Today is the start of Section 6:
“St. Joseph’s mission is certainly unique and unrepeatable, as Jesus is absolutely unique. However, in protecting Jesus, in teaching him how to grow in age, wisdom and grace, he is a model for every educator, and in particular for every father. … I ask for you the grace to be ever closer to your children, allow them to grow, but be close, close! They need you, your presence, your closeness, your love. Be, for them, like St. Joseph: protectors of their growth in age, wisdom and grace. Guardians of their path, and educators: walk alongside them. And with this closeness, you will be true educators.”

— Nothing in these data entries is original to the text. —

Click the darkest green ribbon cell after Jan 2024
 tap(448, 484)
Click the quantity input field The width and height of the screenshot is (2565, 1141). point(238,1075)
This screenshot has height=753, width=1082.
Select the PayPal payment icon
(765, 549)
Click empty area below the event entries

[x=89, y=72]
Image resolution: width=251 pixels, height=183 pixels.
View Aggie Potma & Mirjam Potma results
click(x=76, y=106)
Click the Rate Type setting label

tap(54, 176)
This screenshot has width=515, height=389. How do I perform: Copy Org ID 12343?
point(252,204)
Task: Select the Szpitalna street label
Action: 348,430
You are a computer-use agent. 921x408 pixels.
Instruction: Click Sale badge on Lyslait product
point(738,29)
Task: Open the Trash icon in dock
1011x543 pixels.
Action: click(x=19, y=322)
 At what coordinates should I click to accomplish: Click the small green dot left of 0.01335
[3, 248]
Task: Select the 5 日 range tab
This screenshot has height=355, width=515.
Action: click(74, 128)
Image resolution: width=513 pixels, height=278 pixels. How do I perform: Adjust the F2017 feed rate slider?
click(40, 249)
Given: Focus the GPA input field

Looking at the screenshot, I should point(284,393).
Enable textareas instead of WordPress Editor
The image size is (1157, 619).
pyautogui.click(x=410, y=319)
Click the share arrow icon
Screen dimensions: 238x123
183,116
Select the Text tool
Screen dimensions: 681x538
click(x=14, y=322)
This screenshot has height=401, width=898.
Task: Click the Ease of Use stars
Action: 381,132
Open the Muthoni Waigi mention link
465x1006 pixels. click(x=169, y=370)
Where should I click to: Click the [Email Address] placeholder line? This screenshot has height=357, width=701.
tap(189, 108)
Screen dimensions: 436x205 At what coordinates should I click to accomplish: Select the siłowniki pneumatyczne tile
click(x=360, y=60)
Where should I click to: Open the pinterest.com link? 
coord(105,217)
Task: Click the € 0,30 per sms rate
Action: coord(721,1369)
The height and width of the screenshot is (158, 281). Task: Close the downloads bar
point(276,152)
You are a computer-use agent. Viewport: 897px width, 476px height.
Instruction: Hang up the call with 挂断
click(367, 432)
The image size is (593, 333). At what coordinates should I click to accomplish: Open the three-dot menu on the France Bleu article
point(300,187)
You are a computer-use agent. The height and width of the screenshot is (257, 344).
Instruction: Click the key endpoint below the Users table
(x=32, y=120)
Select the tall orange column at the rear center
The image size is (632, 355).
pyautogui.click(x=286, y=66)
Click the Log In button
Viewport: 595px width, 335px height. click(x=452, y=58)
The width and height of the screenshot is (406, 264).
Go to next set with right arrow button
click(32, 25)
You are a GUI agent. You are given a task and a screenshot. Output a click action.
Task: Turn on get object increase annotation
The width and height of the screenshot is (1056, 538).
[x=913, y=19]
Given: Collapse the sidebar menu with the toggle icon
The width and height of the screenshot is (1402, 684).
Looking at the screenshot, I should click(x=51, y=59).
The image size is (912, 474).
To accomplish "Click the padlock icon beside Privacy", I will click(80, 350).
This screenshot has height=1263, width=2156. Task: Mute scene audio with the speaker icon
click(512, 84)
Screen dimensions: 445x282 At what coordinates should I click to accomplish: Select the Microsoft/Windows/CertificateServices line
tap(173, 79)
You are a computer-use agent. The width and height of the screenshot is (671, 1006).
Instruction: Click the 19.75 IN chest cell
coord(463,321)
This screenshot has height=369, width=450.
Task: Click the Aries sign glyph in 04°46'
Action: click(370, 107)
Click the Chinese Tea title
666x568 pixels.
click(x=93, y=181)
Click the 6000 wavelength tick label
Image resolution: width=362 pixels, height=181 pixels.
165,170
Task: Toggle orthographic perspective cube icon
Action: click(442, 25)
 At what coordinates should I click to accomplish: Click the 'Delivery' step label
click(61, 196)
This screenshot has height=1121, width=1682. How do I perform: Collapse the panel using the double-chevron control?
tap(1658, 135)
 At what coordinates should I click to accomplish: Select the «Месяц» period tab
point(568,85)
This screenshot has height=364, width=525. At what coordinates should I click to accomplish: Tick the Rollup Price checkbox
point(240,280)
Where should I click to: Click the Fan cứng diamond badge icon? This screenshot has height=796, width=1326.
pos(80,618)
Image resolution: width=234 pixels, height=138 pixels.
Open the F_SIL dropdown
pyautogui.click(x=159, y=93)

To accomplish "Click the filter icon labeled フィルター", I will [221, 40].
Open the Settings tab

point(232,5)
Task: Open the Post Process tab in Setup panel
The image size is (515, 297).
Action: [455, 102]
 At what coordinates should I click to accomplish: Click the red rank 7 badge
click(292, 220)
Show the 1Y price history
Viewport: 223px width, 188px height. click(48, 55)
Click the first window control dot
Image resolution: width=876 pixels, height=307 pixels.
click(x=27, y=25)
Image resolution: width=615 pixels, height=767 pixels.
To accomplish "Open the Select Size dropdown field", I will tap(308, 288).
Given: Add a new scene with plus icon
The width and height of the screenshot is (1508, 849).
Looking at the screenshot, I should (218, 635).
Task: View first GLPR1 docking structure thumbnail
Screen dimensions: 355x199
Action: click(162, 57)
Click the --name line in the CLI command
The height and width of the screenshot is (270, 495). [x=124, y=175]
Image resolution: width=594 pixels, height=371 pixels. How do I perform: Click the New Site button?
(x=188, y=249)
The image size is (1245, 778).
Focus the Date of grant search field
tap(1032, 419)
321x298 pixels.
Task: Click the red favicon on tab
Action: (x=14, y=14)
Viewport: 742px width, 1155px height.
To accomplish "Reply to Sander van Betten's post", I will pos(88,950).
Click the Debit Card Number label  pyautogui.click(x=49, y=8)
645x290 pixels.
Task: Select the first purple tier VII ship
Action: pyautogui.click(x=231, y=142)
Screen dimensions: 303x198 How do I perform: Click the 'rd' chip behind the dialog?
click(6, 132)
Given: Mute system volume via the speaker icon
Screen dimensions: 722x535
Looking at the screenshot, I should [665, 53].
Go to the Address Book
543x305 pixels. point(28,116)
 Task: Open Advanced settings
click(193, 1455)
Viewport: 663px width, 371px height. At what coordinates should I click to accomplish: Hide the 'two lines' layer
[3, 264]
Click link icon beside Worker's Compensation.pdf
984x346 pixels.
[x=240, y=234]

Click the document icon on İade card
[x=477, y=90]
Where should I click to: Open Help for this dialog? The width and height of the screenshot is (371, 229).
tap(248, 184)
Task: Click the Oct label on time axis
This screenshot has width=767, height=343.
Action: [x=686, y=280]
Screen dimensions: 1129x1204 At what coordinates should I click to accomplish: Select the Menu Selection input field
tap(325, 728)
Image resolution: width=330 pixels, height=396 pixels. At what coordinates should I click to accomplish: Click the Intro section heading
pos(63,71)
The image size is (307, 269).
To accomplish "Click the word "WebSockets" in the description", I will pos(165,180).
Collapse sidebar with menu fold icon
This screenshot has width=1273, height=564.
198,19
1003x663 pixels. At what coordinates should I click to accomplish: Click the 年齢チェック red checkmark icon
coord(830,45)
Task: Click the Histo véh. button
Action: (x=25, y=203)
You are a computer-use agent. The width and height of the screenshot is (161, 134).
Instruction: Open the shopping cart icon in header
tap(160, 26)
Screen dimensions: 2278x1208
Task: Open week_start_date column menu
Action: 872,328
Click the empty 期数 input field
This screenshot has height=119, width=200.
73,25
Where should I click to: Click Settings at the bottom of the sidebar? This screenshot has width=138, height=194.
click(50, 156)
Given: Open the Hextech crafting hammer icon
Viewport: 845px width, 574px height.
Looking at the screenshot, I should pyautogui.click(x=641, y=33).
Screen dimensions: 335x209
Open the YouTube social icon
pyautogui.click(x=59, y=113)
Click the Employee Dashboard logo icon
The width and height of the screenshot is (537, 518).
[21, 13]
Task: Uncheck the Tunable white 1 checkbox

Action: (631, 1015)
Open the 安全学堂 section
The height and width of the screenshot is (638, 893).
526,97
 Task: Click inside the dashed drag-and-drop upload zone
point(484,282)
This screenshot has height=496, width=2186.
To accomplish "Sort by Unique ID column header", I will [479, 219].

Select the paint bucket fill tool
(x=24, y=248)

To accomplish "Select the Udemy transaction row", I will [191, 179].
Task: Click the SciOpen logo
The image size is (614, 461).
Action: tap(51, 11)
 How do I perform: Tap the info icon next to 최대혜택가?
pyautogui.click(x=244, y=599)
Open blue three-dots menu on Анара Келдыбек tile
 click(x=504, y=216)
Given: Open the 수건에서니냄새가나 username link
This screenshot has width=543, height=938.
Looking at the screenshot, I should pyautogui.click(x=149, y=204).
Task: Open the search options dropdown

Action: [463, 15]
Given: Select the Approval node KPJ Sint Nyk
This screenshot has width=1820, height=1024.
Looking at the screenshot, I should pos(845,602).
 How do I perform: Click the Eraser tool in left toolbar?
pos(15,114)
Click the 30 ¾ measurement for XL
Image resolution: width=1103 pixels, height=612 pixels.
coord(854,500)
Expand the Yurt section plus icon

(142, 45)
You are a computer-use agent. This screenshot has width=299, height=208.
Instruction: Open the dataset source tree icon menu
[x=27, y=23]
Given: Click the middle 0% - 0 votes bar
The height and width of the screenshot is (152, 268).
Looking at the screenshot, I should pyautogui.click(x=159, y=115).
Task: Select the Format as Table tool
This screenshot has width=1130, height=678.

Pope Francis, General Audience, Solemnity of St. Joseph,
March 19, 2014.
Deeper Silence Still
Throughout this journey we have learned of the humility and silence of St. Joseph. As we approach the end of our journey, let us enter even more deeply into this mystery of silence.
We know that Scripture does not record a single spoken word from the mouth of St. Joseph, but let’s take a look at the times he is at least mentioned. Of the 3,725 verses contained in the four Gospels, there are 40 that mention Joseph in some way. This count includes phrases such as “Son of the carpenter,” which is the only way John refers to Joseph. Mark leaves Joseph out altogether. Matthew and Luke give us the most information we have about St. Joseph through the infancy narratives. In addition, Matthew records the dream of St. Joseph for us. It is wise to contemplate the few passages regarding St. Joseph and the greater message made apparent by our conclusion: Joseph is silent and hidden.
St. Joseph is virtually absent in the writings of the early Church Fathers. When he is mentioned, it is nearly always a reference to the fact that he guarded Mary’s virginity or that he was the foster-father of Jesus. Conclusion: Joseph is silent and hidden.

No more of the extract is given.